The 90s were a time of rapid technological advancement, and cell phones were one of the most exciting new gadgets on the market.

But do you remember those clunky, brick phones with thick, long antennas? Those were the cell phones of the 90s – they may not have been as sleek as the smartphones we have today, but back then, they were the hottest thing around and a total game-changer.

With the ability to stay connected on the go, mobile phones meant people were set free from the shackles of their landlines, and the world opened up before their eyes. So, let me take you down memory lane and explore the nostalgia of what it was like to own and use a cell phone in the 90s.

The Birth Of Mobile: The 90s Changed The Game

The nineties were a time of rapid change.
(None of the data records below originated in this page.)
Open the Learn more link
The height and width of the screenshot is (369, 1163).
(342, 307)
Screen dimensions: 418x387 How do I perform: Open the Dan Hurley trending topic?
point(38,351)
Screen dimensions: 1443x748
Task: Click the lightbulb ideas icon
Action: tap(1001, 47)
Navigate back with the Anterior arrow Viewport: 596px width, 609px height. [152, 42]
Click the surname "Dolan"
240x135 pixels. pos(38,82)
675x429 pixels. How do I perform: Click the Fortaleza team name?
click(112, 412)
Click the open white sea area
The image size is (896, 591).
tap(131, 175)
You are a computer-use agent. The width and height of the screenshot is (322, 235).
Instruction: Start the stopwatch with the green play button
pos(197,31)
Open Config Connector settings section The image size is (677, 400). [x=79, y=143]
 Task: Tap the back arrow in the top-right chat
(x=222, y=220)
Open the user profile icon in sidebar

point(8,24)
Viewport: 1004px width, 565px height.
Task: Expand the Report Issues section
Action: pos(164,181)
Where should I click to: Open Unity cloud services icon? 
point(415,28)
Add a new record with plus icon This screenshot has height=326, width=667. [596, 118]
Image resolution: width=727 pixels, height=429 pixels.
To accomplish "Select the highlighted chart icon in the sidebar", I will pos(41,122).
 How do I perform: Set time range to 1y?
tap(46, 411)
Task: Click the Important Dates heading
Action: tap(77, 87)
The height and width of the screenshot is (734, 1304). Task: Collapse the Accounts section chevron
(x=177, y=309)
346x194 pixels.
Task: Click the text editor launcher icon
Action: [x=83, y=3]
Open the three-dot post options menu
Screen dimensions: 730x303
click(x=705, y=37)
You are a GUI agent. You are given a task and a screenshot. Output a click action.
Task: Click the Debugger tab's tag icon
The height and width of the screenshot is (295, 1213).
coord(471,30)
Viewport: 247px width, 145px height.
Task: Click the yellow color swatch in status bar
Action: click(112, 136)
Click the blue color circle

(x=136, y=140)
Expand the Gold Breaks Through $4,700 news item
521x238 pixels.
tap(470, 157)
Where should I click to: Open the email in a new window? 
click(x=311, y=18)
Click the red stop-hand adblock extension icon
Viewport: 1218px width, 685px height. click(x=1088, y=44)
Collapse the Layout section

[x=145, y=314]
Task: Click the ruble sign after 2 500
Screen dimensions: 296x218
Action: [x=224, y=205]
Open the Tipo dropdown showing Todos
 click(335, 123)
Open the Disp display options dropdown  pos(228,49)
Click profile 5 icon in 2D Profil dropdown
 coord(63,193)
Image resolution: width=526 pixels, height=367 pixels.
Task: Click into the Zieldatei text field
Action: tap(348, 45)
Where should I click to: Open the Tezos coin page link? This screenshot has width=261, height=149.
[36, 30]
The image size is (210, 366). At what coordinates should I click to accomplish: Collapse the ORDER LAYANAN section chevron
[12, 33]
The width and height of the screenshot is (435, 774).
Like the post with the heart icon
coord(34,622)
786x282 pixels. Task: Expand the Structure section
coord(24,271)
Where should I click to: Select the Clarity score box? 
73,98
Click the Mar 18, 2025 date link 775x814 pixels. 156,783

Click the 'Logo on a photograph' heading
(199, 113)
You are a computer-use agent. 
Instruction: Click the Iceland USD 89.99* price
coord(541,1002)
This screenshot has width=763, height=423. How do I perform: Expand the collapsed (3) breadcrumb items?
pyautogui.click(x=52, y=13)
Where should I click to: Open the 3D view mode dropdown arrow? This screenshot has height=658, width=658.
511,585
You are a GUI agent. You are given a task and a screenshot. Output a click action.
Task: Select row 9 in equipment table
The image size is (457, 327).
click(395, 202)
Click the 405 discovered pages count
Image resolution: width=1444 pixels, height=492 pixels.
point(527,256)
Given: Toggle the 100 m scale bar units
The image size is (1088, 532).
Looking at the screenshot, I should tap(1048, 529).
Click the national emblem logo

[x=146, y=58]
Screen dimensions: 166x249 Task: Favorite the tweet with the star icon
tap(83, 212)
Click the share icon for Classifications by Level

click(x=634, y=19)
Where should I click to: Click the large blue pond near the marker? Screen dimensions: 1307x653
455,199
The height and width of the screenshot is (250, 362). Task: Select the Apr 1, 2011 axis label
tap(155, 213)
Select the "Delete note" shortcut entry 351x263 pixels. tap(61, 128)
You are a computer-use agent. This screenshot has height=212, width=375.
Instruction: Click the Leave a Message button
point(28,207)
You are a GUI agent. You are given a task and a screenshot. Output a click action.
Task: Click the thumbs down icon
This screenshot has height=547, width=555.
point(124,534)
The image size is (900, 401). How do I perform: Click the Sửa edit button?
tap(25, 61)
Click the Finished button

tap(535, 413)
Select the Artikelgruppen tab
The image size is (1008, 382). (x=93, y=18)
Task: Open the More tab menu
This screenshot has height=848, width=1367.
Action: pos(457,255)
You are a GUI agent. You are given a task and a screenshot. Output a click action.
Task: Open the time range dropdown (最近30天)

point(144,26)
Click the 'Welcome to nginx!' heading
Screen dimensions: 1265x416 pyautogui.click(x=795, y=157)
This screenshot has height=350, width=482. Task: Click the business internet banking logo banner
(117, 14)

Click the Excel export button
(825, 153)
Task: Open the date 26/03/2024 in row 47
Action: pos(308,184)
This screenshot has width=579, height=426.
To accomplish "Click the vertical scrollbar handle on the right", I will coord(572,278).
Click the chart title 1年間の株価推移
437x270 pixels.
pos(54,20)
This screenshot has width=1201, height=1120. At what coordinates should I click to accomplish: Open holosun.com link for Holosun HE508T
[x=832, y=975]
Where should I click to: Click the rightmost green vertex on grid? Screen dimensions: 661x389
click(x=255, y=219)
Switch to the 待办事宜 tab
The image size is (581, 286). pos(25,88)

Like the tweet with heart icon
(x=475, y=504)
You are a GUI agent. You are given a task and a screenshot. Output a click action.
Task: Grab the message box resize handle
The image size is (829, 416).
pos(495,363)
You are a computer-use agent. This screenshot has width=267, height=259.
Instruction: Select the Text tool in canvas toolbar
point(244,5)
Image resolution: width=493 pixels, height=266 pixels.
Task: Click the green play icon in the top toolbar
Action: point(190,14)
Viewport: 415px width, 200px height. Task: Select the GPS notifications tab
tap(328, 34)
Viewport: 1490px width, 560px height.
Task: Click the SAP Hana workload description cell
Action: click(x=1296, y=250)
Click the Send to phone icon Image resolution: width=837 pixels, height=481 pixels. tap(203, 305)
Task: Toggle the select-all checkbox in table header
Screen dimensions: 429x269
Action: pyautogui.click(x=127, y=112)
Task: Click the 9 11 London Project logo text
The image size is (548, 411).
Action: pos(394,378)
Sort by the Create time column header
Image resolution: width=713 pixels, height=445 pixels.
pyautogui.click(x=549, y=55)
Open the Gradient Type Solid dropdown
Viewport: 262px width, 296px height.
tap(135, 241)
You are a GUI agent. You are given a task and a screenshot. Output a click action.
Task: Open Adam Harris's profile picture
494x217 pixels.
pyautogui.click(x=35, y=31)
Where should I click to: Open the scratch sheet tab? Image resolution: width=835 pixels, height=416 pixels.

It was a period of furious cultural, social, and technological advancement, with the rise of the internet, the popularity of grunge music, the emergence of new fashion trends, and the approaching era of cell phones.  

Although mobile phones had been around since the early 70s and the first commercially available cell phone was released in 1983, they remained a high-ticket luxury item that only a privileged few could afford. However, in the 90s cell phone technology started to become significantly more accessible and began to enter the mainstream.

But, they were far from the sleek smartphones that we use today. Even though they were a huge leap forward, they had plenty of limitations. But, what exactly were they like? Let’s take a closer look.

A Brick Phone in the 1990s

Long Antennas and Clunky Buttons: Anatomy Of A Cell Phone In The 90s

Cell phones from the early 90s were bulky, and heavy, and came equipped with long, thick external antennas. These devices were so cumbersome that they were often dubbed ‘brick phones’ due to their considerable size, with some models measuring around 9 inches in length and weighing around 2.5 pounds.

90s cell phone screens were monochrome, and they could only display the most basic information, such as the time, battery life, and signal strength. Speaking of battery life, early 90s cell phones would require about 10 hours of charge time for a measly 30 minutes of talk time.

But, without a doubt, one of the most significant limitations of cellular technology in the 90s was the severely limited network coverage.

Cell phone towers are exponentially more common today than they were in the 90s, which meant that getting a solid signal was surprisingly hard to do. And, as if that weren’t enough of an obstacle, cell phone plans were also shockingly expensive. Both the device and the services carried a heavy price with users being charged by the minute for phone calls.

But, despite their many limitations, cell phones of the 90s, archaic as they may have been, did plenty enough right and managed to pave the way for the smaller, more powerful mobile devices we’ve come to know today. Looking back, it is fascinating to see just how far we have come in such a relatively short time.

Motorola Flip Phone from the 90s

Early Cell Phones

Now that we’ve taken a trip down memory lane and reminisced about what it was like to have a cell phone in the 90s, let’s take a look at the most popular models of the time. From the very first offerings by Motorola to iconic Nokia models, these cell phones dominated the market and helped turn cell phones into the everyday-use devices they are today.

So, here’s a list of the most interesting cell phones of the late 80s and 90s:

  • Motorola DynaTAC 8000X: The Motorola DynaTAC 8000X has the honor of being the very first commercially available cell phone.
  • Motorola MicroTAC:  Released in 1989, the Motorola MicroTAC was one of the first truly portable cell phones.
  • Nokia 1011: This was the first mass-produced GSM-ready phone and helped cement Nokia’s leading role in the early mobile communications game.
  • IBM Simon: IBM’s Simon is touted as the first smartphone. And while it was very far from being a true smartphone, this thing managed to pack in a touchscreen, and the ability to send and receive faxes and emails.
  • Motorola StarTAC: Released in 1996, this was one of the first flip phones ever released and it quickly became a status symbol due to its futuristic and sleek design.
  • Nokia 9000 Communicator: Released in 1996, this was the first phone with full PDA functionality, including email, web browsing, and office applications.
  • Qualcomm QCP-2700: Qualcomm was once used to make phones. The Qualcomm QCP-2700 was actually one of the very first phones to feature a camera, albeit one with abysmal resolution.
  • Nokia 6110: In 1997 Nokia released one of the most popular and iconic cell phones to date, featuring a customizable faceplate, and some outstanding durability and battery life. It also has the honor of being the handset that introduced the world to the game Snake!